Additionally, PHR also called on CIA Director General Michael Hayden to end his ongoing investigation of the CIA's Office of the Inspector General (IG). CIA's IG is reportedly nearing conclusion on several investigations into issues that include the alleged torture and abuse of detainees in the CIA's "Black Sites" program.

"The independence of the CIA's Inspector General must be preserved, especially when it comes to investigations of the alleged torture and abuse of individuals in its custody," said Donaghue. "The Senate Intelligence Committee must make sure that there is no intimidation directed toward those who are ensuring that perpetrators of abuse are held to account and that the law is enforced."
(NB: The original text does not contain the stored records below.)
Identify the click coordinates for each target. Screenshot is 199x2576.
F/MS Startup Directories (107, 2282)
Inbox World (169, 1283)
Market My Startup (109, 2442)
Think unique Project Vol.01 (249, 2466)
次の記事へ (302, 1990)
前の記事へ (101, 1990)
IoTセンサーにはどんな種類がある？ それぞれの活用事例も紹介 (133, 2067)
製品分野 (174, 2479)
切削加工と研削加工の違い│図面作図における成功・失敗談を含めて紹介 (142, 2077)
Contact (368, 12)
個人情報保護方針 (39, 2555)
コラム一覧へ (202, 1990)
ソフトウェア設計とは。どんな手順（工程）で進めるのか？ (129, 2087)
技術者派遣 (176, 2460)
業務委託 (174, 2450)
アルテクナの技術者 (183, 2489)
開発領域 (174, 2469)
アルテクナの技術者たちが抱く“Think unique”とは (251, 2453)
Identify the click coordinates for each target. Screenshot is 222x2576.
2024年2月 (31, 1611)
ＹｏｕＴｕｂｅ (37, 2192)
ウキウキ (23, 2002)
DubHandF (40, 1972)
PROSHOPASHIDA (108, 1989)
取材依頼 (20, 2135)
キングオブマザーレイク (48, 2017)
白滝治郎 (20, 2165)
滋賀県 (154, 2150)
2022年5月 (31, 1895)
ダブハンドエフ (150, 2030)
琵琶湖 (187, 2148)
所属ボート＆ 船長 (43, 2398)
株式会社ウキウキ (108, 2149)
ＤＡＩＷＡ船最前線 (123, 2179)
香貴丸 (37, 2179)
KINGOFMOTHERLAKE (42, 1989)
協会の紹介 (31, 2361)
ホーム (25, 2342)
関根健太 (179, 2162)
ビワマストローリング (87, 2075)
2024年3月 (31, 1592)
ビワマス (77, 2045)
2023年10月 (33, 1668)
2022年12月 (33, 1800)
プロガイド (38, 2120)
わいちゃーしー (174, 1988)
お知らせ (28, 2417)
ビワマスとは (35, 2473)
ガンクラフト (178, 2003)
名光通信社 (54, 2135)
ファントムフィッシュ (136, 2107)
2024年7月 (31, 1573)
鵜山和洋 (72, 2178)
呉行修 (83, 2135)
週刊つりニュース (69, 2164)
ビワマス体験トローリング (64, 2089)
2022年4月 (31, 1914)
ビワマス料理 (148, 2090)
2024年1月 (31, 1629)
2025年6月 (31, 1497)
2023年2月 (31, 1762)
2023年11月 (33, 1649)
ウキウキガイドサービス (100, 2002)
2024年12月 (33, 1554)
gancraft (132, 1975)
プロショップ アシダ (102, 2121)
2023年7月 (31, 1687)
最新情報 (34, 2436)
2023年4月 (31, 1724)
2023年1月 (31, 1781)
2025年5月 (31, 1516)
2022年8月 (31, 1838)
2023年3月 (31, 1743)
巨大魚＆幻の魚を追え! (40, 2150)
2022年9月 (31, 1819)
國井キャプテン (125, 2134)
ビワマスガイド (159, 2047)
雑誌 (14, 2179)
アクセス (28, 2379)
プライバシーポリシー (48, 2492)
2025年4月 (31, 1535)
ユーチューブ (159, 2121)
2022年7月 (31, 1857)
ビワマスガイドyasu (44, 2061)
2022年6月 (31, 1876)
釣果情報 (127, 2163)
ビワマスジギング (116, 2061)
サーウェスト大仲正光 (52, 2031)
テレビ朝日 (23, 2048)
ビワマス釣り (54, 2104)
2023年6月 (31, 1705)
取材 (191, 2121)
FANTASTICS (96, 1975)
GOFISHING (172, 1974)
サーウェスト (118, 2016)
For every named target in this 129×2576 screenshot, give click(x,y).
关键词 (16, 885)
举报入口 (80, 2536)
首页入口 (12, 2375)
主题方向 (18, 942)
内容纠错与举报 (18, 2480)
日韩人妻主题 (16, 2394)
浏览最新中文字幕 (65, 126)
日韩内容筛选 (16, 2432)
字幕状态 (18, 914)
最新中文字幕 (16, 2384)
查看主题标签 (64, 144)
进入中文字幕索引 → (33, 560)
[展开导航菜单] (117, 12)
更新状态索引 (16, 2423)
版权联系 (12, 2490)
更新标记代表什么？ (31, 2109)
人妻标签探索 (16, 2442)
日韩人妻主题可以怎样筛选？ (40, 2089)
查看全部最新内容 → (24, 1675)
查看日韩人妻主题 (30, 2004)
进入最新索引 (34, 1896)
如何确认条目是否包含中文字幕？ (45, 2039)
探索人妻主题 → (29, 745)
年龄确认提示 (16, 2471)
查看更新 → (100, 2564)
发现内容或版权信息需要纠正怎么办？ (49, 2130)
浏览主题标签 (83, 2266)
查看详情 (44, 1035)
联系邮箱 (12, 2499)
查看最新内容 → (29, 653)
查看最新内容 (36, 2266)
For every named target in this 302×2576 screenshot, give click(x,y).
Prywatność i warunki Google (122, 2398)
PHR reiterated its call for Congress to fully ban the following techniques: mock executions; waterboarding; other forms of simulated drowning or suffocation; sexual humiliation; rape; cultural humiliation; religious humiliation; exploitation of phobias or psychopathology; induced hypothermia; use of psychotropic drugs or use of other mind-altering substances for the purposes of eliciting information; hooding; forced nakedness; stress positions; use of dogs to threaten or intimidate; physical assault including beating,slapping and shaking; exposure to extremes of heat and cold; prolonged isolation; sensory deprivation; sensory bombardment (noise and light);violent shaking; sleep deprivation; and threatened use of these techniques or other harm to the detainee and/or to the detainee's family.